Noutro texto, com a célebre parábola do fariseu e do publicano que foram ao
Templo para rezar, Jesus indica inclusivamente um anônimo publicano como
exemplo apreciável de confiança humilde na misericórdia divina: enquanto
o fariseu se vangloria da própria perfeição moral, "o cobrador de impostos...
nem sequer ousava levantar os olhos para o céu, mas batia no peito, dizendo:
"Ó Deus, tem piedade de mim, que sou pecador". E Jesus
comenta: "Digo-vos: Este voltou justificado para sua casa, e o outro
não. Porque todo aquele que se exalta será humilhado, e quem se humilha será
exaltado".
Na figura de
Mateus, portanto, os Evangelhos propõem-nos um verdadeiro e próprio
paradoxo: quem aparentemente está afastado da santidade pode até
tornar-se um modelo de acolhimento da misericórdia de Deus e deixar entrever os
seus maravilhosos efeitos na própria existência. Em relação a isto, São
João Crisóstomo faz uma significativa anotação: ele observa que só na
narração de algumas chamadas se menciona o trabalho que as pessoas em questão
desempenhavam. Pedro, André, Tiago e João são chamados quando estão a pescar,
Mateus precisamente quando cobra os impostos.

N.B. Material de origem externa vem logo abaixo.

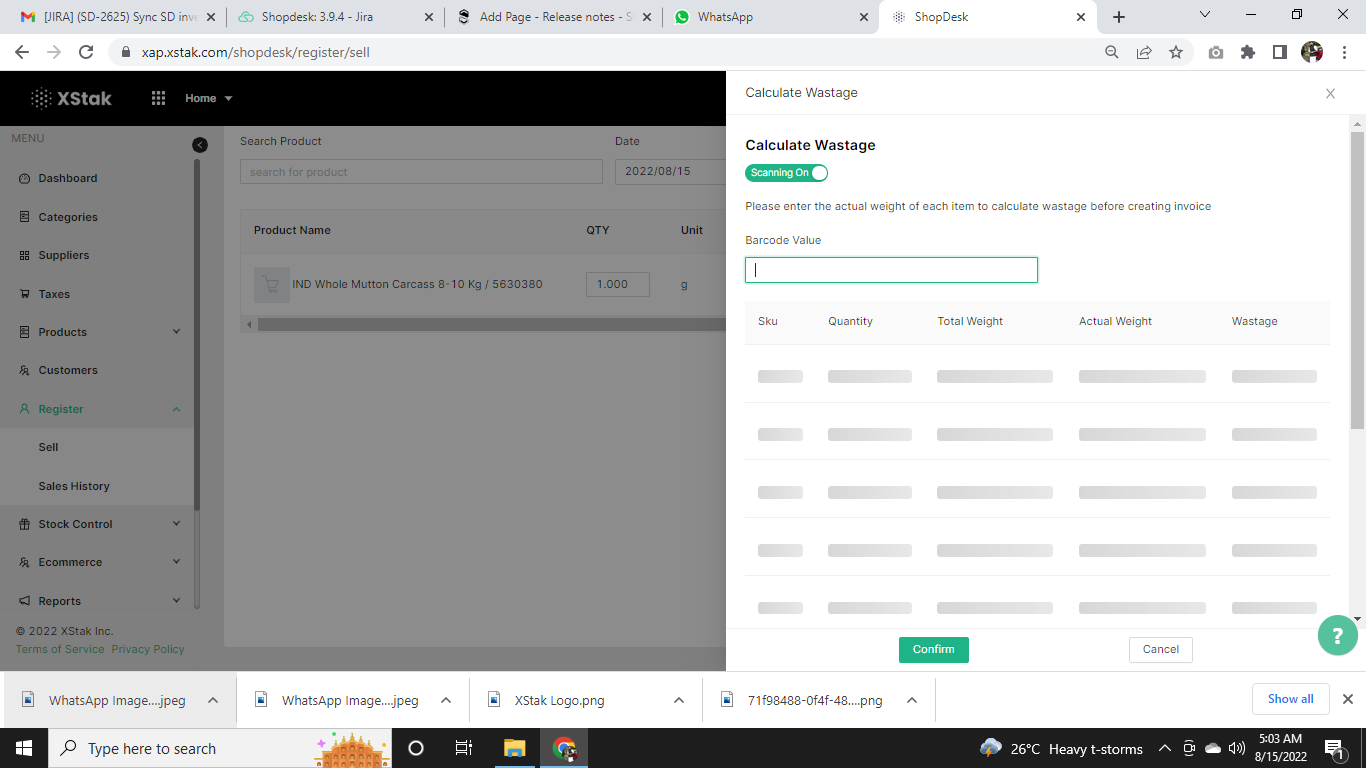Expand the Stock Control sidebar section
This screenshot has width=1366, height=768.
(x=177, y=524)
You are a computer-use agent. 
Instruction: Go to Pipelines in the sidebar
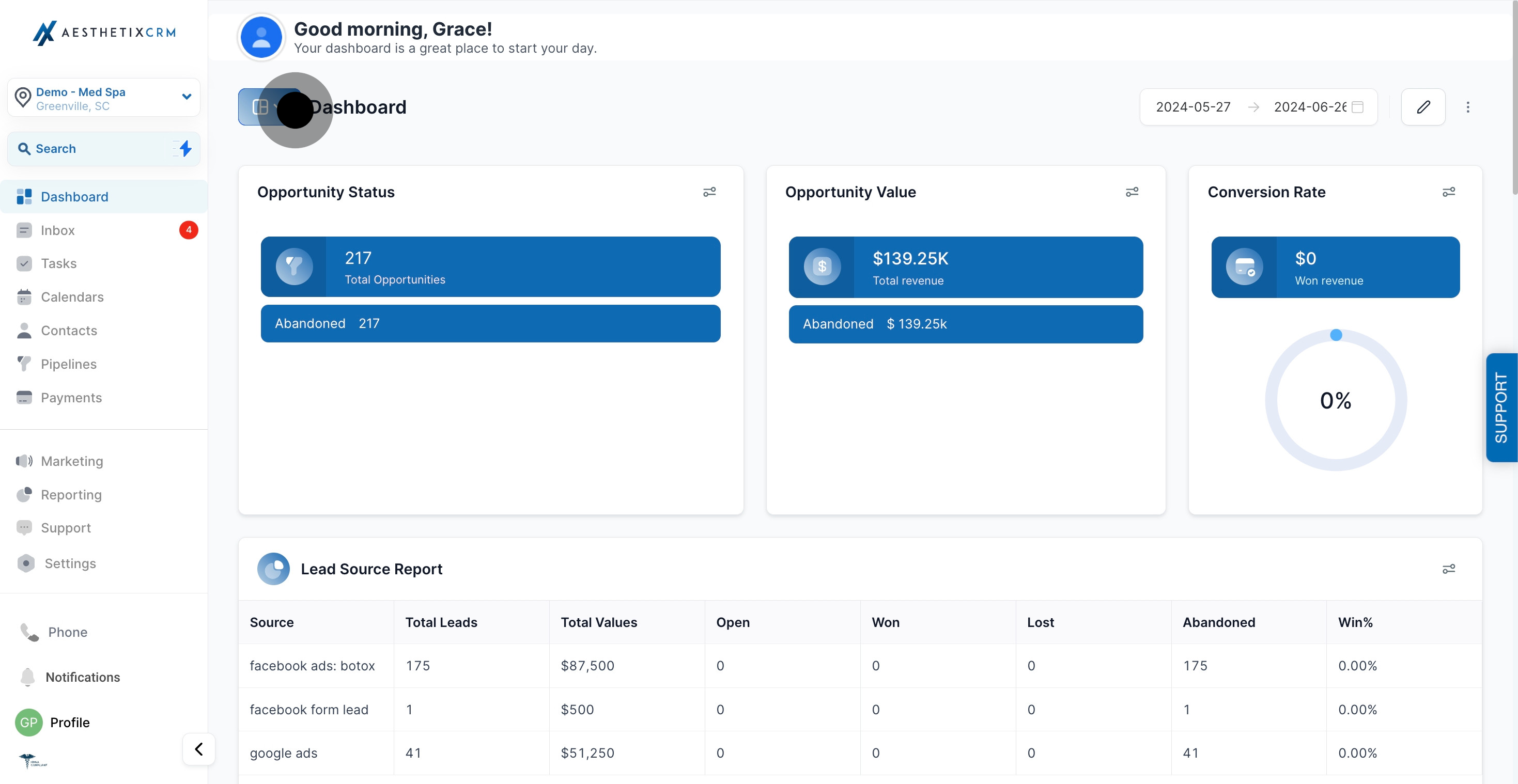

Trata-se de trabalhos de pouca
importância — comenta Crisóstomo — "porque não há nada mais detestável do
que um cobrador de impostos e nada de mais comum do que a pesca". A
chamada de Jesus chega portanto também a pessoas de baixo nível social,
enquanto desempenham o trabalho quotidiano.
Outra reflexão, que
provém da narração evangélica, é que à chamada de Jesus, Mateus responde
imediatamente: "ele levantou-se e seguiu-o". A condensação da
frase ressalta claramente a prontidão de Mateus ao responder à chamada. Isto
significava para ele o abandono de todas as coisas, sobretudo do que lhe
garantia uma fonte de lucro seguro, mesmo se muitas vezes injusto e desonesto. Evidentemente
Mateus compreendeu que a familiaridade com Jesus não lhe permitia perseverar em
atividades desaprovadas por Deus. Intuiu-se facilmente a aplicação ao
presente: também hoje não é admissível o apego a coisas incompatíveis com
o seguimento de Jesus, como é o caso das riquezas desonestas. Certa vez Ele
disse sem meios-termos: "Se queres ser perfeito, vai, vende o que
tens, dá o dinheiro aos pobres e terás um tesouro no Céu; depois, vem e
segue-me". Foi precisamente isto que Mateus fez: levantou-se e seguiu-o!
Neste "levantar-se" é legítimo ver o abandono de uma situação de
pecado e ao mesmo tempo a adesão consciente a uma existência nova, reta, na
comunhão com Jesus.
Por fim, recordamos
que a tradição da Igreja antiga concorda na atribuição a Mateus da paternidade
do primeiro Evangelho. Isto acontece já a partir de Papias, Bispo de Hierápoles
na Frígia por volta do ano 130. Ele escreve: "Mateus reuniu as palavras
(do Senhor) em língua hebraica, e cada um as interpretou como podia”.
O historiador Eusébio
acrescenta esta notícia: "Mateus, que primeiro tinha pregado aos hebreus,
quando decidiu ir também a outros povos escreveu na sua língua materna o
Evangelho por ele anunciado; assim, procurou substituir com a escrita, junto
daqueles dos quais se separava, aquilo que eles perdiam com a sua partida"
(ibid., III, 24, 6). Já não temos o Evangelho escrito por Mateus em hebraico ou
em aramaico, mas no Evangelho grego que ainda continuamos a ouvir, de certa
forma, a voz persuasiva do publicano Mateus que, tendo-se tornado Apóstolo,
continua a anunciar-nos a misericórdia salvadora de Deus e ouvimos esta
mensagem de São Mateus, meditamo-la sempre de novo para aprender também nós a
levantar-nos e a seguir Jesus com determinação."